- **QUESTIONS TO ANSWER**:
• A. In the text on alfalfa and grass hay digestion in steers, at what stage was the alfalfa hay harvested?
• B. Reproduce the stretch of the text on alfalfa and grass hay digestion in steers from "Feeding level for" through "of each period.".
• C. According to the text on alfalfa and grass hay digestion in steers, why was PROC IML of SAS used to generate the contrast coefficients?

For all data, linear and quadratic effects of concentration of alfalfa were tested using contrast statements. Because the treatment levels were unequally spaced (i.e., 0, 25, 50, and 100% alfalfa), PROC IML of SAS was used to generate coefficients for unequally spaced contrasts.

Experiment 2
Four ruminally cannulated steers (416 ± 1 kg initial BW) were assigned randomly to 1 of 4 treatments in a 4 x 4 Latin square design with a 2 x 2 factorial arrangement of treatments, to evaluate digestion and passage of small and large forage particles when alfalfa was supplemented to a grass hay diet and fed at ad libitum or restricted intake. The 4 dietary treatments consisted of 1) orchardgrass (Dactylis glomerata L.) hay offered for ad libitum intake, 2) restricted feeding of orchardgrass hay, 3) orchardgrass hay plus alfalfa hay in a ratio of 3:1 offered for ad libitum intake, and 4) restricted feeding of orchardgrass hay plus alfalfa hay in ratio of 3:1. The concentration of alfalfa was selected to represent a concentration commonly fed as a supplement to low-quality grass hay by beef cattle producers. The orchardgrass hay was harvested at the late dough stage, and alfalfa hay was harvested at 25% bloom. Orchardgrass and alfalfa hays were chopped with a forage chopper as harvested to 20-cm lengths. Forage analyses were as outlined for Exp. 1.

Feeding level for restricted-fed steers was 4.5 kg/d as-fed (1% of BW daily on a DM basis, based on initial BW), whereas steers fed for ad libitum intake were offered diets at 110% of ad libitum intake of the previous day. The combination of orchardgrass plus alfalfa hays was mixed in a ratio of 3:1 (as-fed) before each feeding. An estimate of the amount of orchardgrass plus alfalfa hay needed was made, and the appropriate amount of each hay was weighed and mixed by hand in a large tub. Feed was offered in 2 equal portions at 0600 and 1800, and orts were weighed and recorded at these times. Steers were housed on a concrete floor in individual 3.7 x 3.7-m pens. Water was available for ad libitum consumption. Fifty grams of trace mineralized salt were offered daily to each animal. Animals were weighed in the morning at the beginning and end of each period.

Nylon bags measuring 10 x 23 cm, with an average pore size of 50 µm, were used for determination of the rate and extent of DM and NDF disappearance and CMCase activity. At 0600 on d 11 of each period, in situ bags were placed into the rumens of the steers and exposed to ruminal fermentation for 3, 6, 12, 18, 24, 30, 36, 42, 48, 60, 72, 84, and 96 h. Four bags, each containing approximately 4 g of orchardgrass and ground through a 2-mm screen in a Wiley mill, were used for each time point. After removal from the rumen, 1 bag was frozen immediately for later determination of CMCase activity (Bowman and Firkins, 1993) with the addition that CMCase activity was corrected by subtracting background glucose concentration in the enzyme extract. The other 3 bags were handled as in Exp. 1, and the DM and NDF fractions A, B, and C, the rate constant for fraction B, and lag time of DM and NDF disappearance were calculated as described for Exp. 1.

- **SUPPLIED DATA**:
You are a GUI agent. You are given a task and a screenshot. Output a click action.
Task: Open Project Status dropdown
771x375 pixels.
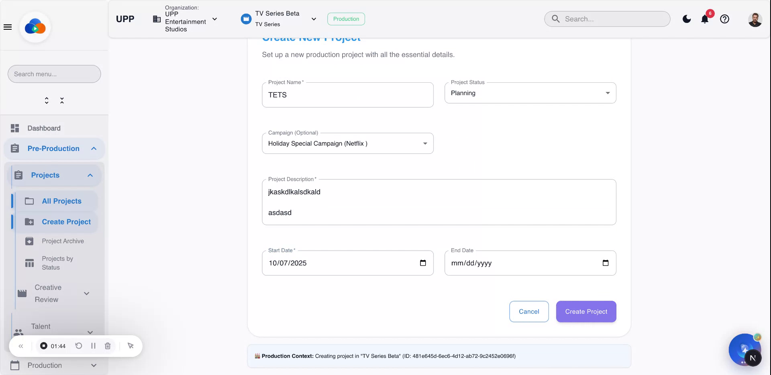click(530, 93)
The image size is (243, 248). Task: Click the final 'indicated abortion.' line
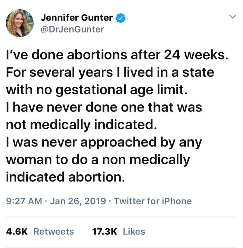[66, 177]
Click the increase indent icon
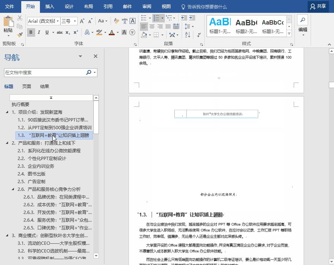The height and width of the screenshot is (265, 334). coord(192,18)
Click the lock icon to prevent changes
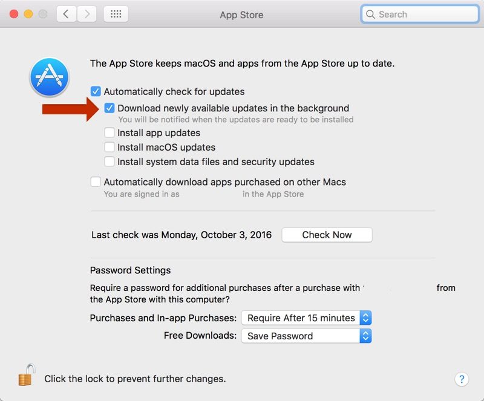484x401 pixels. click(26, 376)
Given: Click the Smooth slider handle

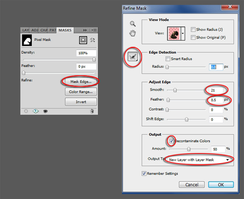Looking at the screenshot, I should tap(175, 90).
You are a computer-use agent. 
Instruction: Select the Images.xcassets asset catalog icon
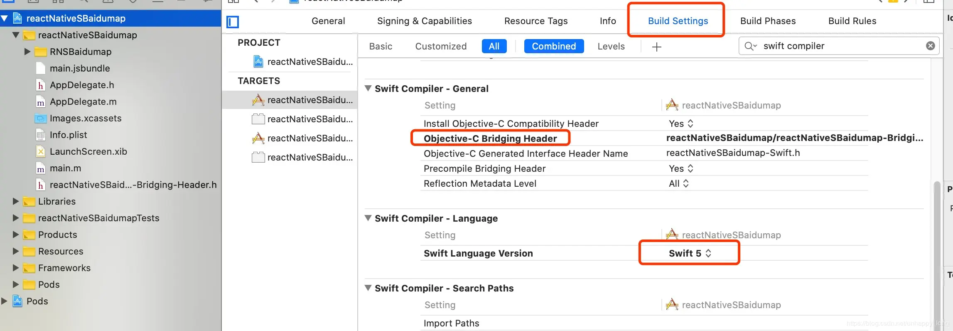tap(41, 119)
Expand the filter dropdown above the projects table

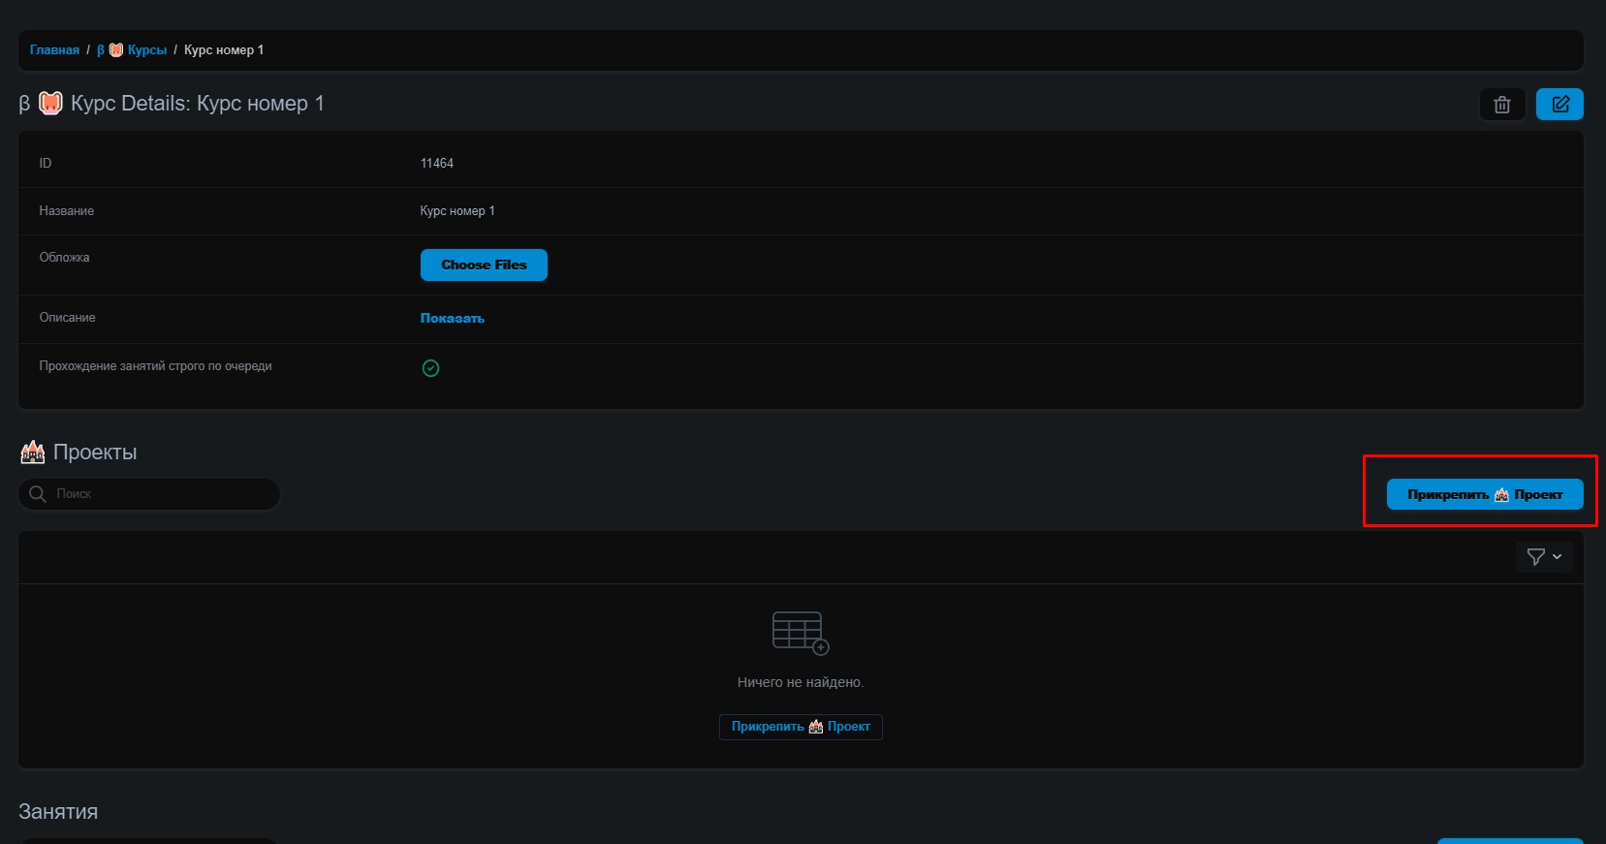pyautogui.click(x=1543, y=557)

- **SOLUTION SET**:
• A. At 25% bloom.

• B.
Feeding level for restricted-fed steers was 4.5 kg/d as-fed (1% of BW daily on a DM basis, based on initial BW), whereas steers fed for ad libitum intake were offered diets at 110% of ad libitum intake of the previous day. The combination of orchardgrass plus alfalfa hays was mixed in a ratio of 3:1 (as-fed) before each feeding. An estimate of the amount of orchardgrass plus alfalfa hay needed was made, and the appropriate amount of each hay was weighed and mixed by hand in a large tub. Feed was offered in 2 equal portions at 0600 and 1800, and orts were weighed and recorded at these times. Steers were housed on a concrete floor in individual 3.7 x 3.7-m pens. Water was available for ad libitum consumption. Fifty grams of trace mineralized salt were offered daily to each animal. Animals were weighed in the morning at the beginning and end of each period.

• C. The treatment levels of 0, 25, 50, and 100% alfalfa were unequally spaced. PROC IML was therefore used to generate coefficients for unequally spaced contrasts.